This week's Calgary Herald column from yours truly looks at the debate over how Toronto Police responded to G20 protests, and why conservatives who are otherwise pro-freedom and pro-liberty are so willing to defend police actions:
...Just as the Charter guarantees freedom of expression, it also guarantees us freedom of peaceful assembly and freedom of association.
Why then are those who bemoan the overreach and intrusiveness of government so often willing to give police a pass? Police forces, after all, are merely an extension of the state.
It can lead to interesting contradictions. Take the pro-police conservatives who oppose to the national long-gun registry despite the fact that the two major national police organizations both endorse it.

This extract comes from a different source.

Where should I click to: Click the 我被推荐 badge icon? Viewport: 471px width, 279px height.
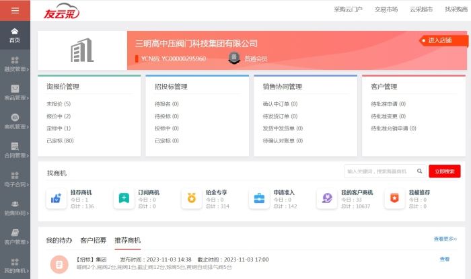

The case against the registry, though, is based in part on the principle of less state intrusion. The fact that branches of the state wish to keep it in a way proves the point.

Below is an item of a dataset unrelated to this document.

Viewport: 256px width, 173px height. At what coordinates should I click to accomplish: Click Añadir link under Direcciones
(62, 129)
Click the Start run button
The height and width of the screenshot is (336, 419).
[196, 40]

But it also demonstrates that the state does not always have the best interests of individual liberty and freedom in mind.
Still, a poll released late last week found that 66 per cent of Canadians believe the police response to the G20 demonstrations was justified.

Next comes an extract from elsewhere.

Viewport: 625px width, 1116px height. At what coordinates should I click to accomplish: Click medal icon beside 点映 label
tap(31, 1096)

Was it the part where police stood by as private property was smashed and police cruisers were torched? Or was it the part when peaceful protestors, reporters, and passers-by were rounded up and detained in the largest mass arrest in Canadian history? The poll didn’t specify.
According to the Canadian Civil Liberties Association, nearly one thousand people were detained. Peaceful protests were abruptly and violently broken up. Many more people were subjected to arbitrary searches, violating yet another Charter freedom (Section 8, if you’re wondering).
Defenders of the police response put the blame for all of the above on the actions of violent protestors. It’s unclear why an underreaction justifies an overreaction –it merely compounds the original error and leaves us with the worst of both worlds: smashed windows and violated freedoms.
It was of course virtually guaranteed that we would see these violent elements. Why, then, did we allow protests in the first place?
Well, this is still Canada, after all. The authorities concluded they could deal with any violence and still respect the freedom to peacefully protest. Why must liberties pay the price for such a miscalculation?
The violent or otherwise illegal actions of a few should not be an excuse to infringe on the freedoms of everyone else.
There have been, for instance, elements of the pro-life movement who have committed vandalism or threatened – and even committed – acts of violence. That should not give the state license to restrict the freedoms of law-abiding pro-lifers.
Yet it so often does.
Just ask Linda Gibbons, the peaceful pro-life grandmother who has spent the last 500 days – and approximately half of the last fifteen years – in prison. Her “crime” is having protested within 60 feet of a Toronto abortion clinic. Her “protest” involves asking women approaching the clinic if they wish to talk to someone. Those who say no are left alone.
The list can and does go on and on: a gay teenager was assaulted, so no criticism of “the gay agenda” must be published anywhere. Some mosque’s window somewhere was broken, so let’s make it illegal to draw cartoons of Mohammed. Some gangbangers shot it out last night, so let’s ban handguns.
In such instances, conservatives are quick to come down on the side of freedom. Is that in part because those whose rights are being infringed also happen to be ``conservative” to some degree?
Have we all forgotten the quote which became so ubiquitous during our free speech debate: “I disapprove of what you say but I will defend to the death your right to say it”?
Conservatives should reconsider their support for the actions of Toronto Police. It was clownish and clueless anti-capitalists this time, but it’s easy to imagine a similar fate befalling a rally of gun owners or pro-lifers. What will the objection be then?